EXTRACTED INFORMATION:

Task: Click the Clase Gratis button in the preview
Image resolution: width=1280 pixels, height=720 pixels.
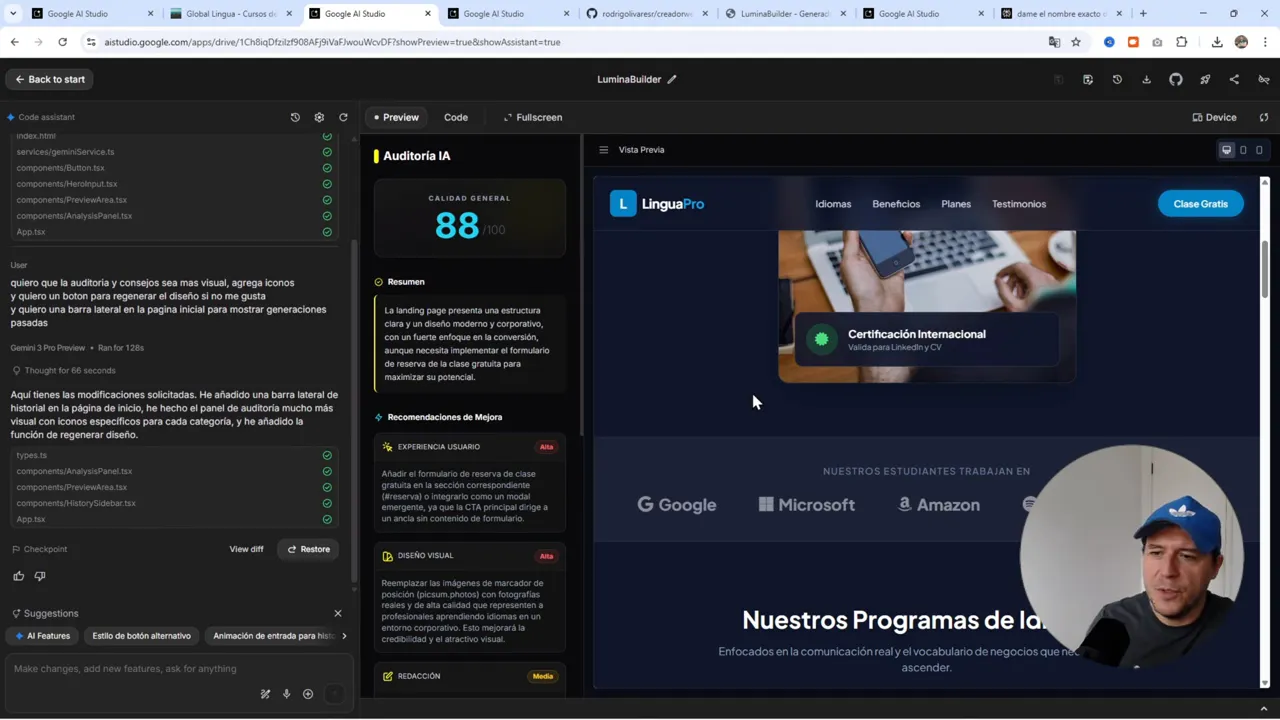Action: point(1200,203)
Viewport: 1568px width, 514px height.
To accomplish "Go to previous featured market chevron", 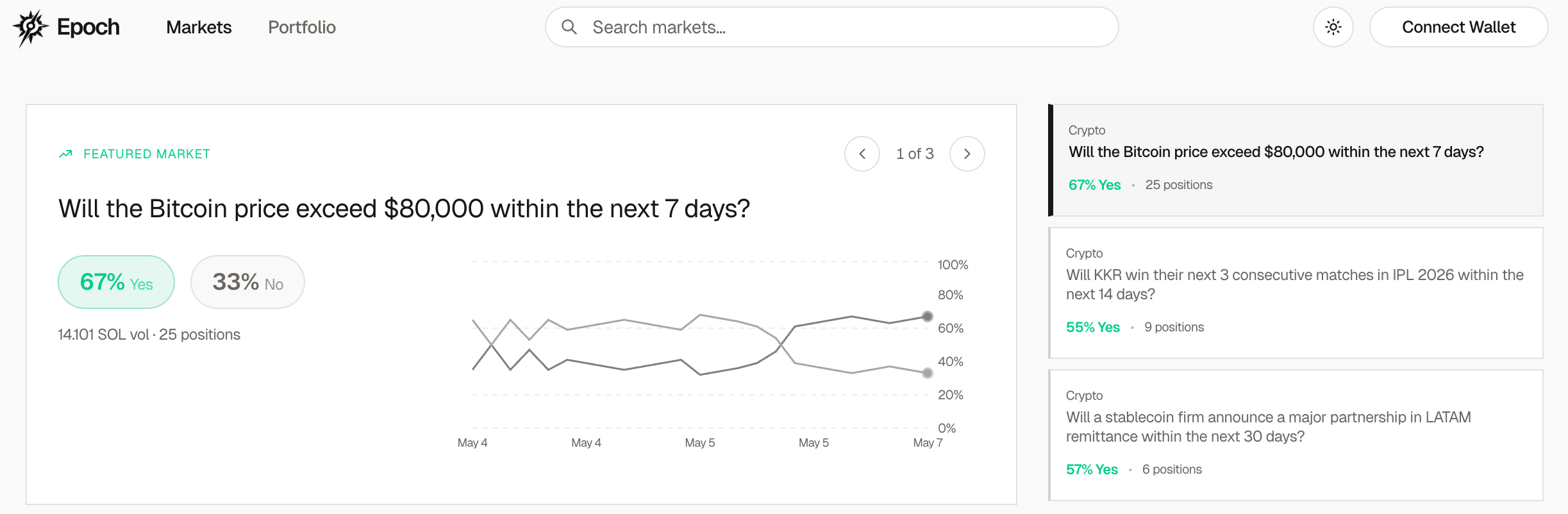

TASK DIRECTIONS:
Copy out every entry above verbatim. Leave each picture out.

SOLUTION TO THE PROBLEM:
Task: Click the Clase Gratis button in the preview
Image resolution: width=1280 pixels, height=720 pixels.
Action: point(1200,203)
Viewport: 1568px width, 514px height.
To accomplish "Go to previous featured market chevron", 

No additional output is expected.